Strong c-concavity and stability in optimal transport

TL;DR

This paper introduces strong c-concavity in optimal transport, providing a differential criterion for stability results applicable to complex cost functions, with implications for problems like reflector design and curvature measures.

Contribution

It defines strong c-concavity, links it to stability in optimal transport, and offers a differential criterion for verifying this property under Ma-Trudinger-Wang conditions.

Findings

Established the importance of strong c-concavity for stability.

Provided a differential criterion for strong c-concavity.

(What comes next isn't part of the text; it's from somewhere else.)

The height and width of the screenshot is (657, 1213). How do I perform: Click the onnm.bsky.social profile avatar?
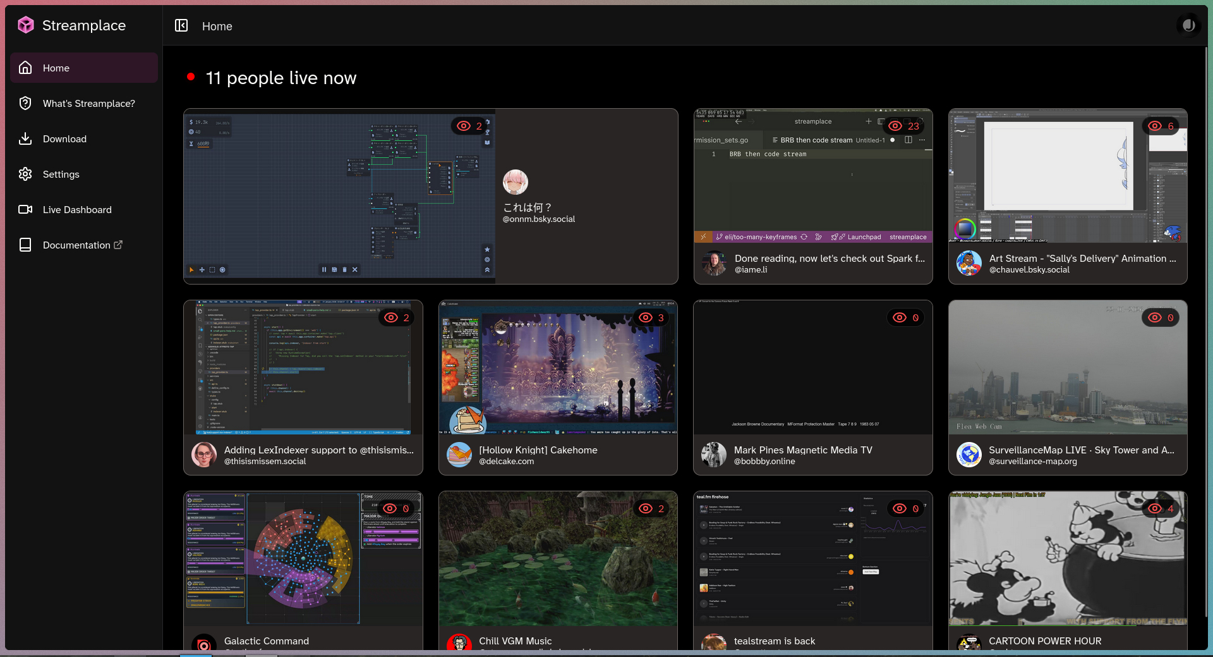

Applied results to reflector and Gaussian curvature problems.

Abstract

The stability of solutions to optimal transport problems under variation of the measures is fundamental from a mathematical viewpoint: it is closely related to the convergence of numerical approaches to solve optimal transport problems and justifies many of the applications of optimal transport. In this article, we introduce the notion of strong c-concavity, and we show that it plays an important role for proving stability results in optimal transport for general cost functions c. We then introduce a differential criterion for proving that a function is strongly c-concave, under an hypothesis on the cost introduced originally by Ma-Trudinger-Wang for establishing regularity of optimal transport maps. Finally, we provide two examples where this stability result can be applied, for cost functions taking value +$\infty$ on the sphere: the reflector problem and the Gaussian curvature measure prescription problem.